So, as a result of which we see that nativist sentiments are increasingly manifested in a narrative of downgrading or displacement that is one of the most powerful causes of civil conflict.

The recent headlines surrounding the rape gangs or the murders of children, terrorism and the like, feed this narrative of downgrading absolutely perfectly. They align with that idea.

Perry [00:21:13]:  When you say "downgrading," do you mean people's quality of life becoming worse?

Betz [00:21:18]:  Downgrading is a concept in the civil wars literature. Let me go back a bit.

So, in the civil wars literature there is the idea that factionalism is a problem. So, a divided society is one that, all things being equal, ought to be prone to civil conflict; or we should worry about civil conflict in a factionalized society.

But what students of civil war have observed is that it's a little bit complicated. You can't just say very factionalized societies are very prone to civil war, because it turns out that the most factionalized societies are to some extent secure from civil war, because there is no single group which is sufficiently dominant to coordinate revolt on its own. So, if your country is broken up into ten or fifteen different factions, then it's very hard to get a mass movement going because you have to coordinate multiple factions to do so.

On the other end of the spectrum, you could say a country that is very homogeneous (i.e., unfractionated on an ethnic or cultural level) is less prone to civil conflict because it's easier to arrive at consensus positions, or easier to appeal to pre-political loyalty, as I said.

The danger area is in the middle where you have a previously dominant faction, or a previously dominant identity, that is losing its place in society; and that's precisely where we are now, where there is the potential for a mass movement. Which is essentially why most of the governments of the Western world (or the internal security forces of the Western world) evince terrible concern with white identity movements; because the problem there is not radicalization or extremism per se, it's that what might be called extreme ideas have mass potential within that community.

So "downgrading" is the technical term in the civil war causation literature that refers to a situation in which a formerly dominant social majority fears that it is in peril of losing that dominance; and that is considered to be a highly important factor in civil war causation.

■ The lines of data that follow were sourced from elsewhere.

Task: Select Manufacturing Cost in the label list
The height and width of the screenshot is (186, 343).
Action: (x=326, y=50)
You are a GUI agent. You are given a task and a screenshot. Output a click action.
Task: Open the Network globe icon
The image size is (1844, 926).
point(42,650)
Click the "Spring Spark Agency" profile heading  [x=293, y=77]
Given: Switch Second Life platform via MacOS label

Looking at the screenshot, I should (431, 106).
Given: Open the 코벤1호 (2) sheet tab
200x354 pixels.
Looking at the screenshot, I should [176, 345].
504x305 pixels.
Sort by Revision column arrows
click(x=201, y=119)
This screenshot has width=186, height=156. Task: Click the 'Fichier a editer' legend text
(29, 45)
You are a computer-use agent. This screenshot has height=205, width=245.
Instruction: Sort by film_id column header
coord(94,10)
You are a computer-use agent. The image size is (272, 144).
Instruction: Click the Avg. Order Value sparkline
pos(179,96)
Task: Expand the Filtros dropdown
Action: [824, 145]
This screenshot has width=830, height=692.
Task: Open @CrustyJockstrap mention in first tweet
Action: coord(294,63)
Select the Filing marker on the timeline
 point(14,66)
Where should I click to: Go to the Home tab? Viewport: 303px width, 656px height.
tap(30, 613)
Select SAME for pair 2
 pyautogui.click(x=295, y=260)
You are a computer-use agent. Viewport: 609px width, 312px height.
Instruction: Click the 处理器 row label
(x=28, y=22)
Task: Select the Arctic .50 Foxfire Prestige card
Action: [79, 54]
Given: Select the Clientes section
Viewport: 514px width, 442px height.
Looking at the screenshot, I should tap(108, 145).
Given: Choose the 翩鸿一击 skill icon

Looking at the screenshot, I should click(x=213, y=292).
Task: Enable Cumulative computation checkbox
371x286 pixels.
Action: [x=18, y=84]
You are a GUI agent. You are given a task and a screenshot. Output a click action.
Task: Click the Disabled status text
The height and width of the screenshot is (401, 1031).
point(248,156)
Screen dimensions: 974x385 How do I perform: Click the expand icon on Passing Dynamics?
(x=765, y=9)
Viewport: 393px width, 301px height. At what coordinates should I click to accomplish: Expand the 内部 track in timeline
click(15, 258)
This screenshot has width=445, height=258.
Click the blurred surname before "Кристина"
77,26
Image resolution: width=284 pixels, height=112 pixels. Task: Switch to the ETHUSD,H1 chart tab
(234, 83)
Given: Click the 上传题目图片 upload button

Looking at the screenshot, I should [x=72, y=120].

What I was going to try to describe was what I think this will look like as it kicks off, and I think we can see elements of this now in general terms.

I think we can say that the coming civil war that I imagine will have initially the qualities of a Latin American dirty war; but that is going to metastasize pretty rapidly into a broader civil conflict that will have an essential rural versus urban dimension; that relates essentially to demographic patterns in the broader society.

The primary anti-status quo strategy of these involved will be to collapse the major cities through physical infrastructure attack, with a view to causing cascading crises in those cities; which will lead to systemic failure and a period of mass chaos, which they would hope to wait out in the relative security of the rural provinces.

What is all this in aid of? I think the primary aim, logically speaking (to listen to the kinds of discourse around these ideas) is to …  I don't want to call it a strategic aim, because that implies a kind of directedness to this which it doesn't actually possess. I think it's more like a collective volcanic urge, which is to effect a retrograde change in the population demographic on a large scale and rapidly.

A secondary impulse, that is very clear in popular discourse now, is to punish our domestic elite for having failed willfully or simply negligently for this perceived failure to maintain the social contract.

In character, I think the conflict is probably going to echo the peasant revolts of the distant past more so than the progressive leftist revolutions of the previous century and a half. It's essentially a conservative reaction against the perceived elite alteration or elite betrayal (again a term that one hears a lot now) of the previously understood social rules of the game.

I'm surprised that we don't hear a lot more about the Boudican Revolt.

Perry [00:26:39]:  Can I spell it out for non-British listeners? That Boudica's daughters were raped by Roman soldiers, and this was the precipitating event. The Rest is History actually did a very good series recently on Roman Britain, where they went through it, for anyone who wants to learn more about Boudica. And this was famously when London was burnt to the ground.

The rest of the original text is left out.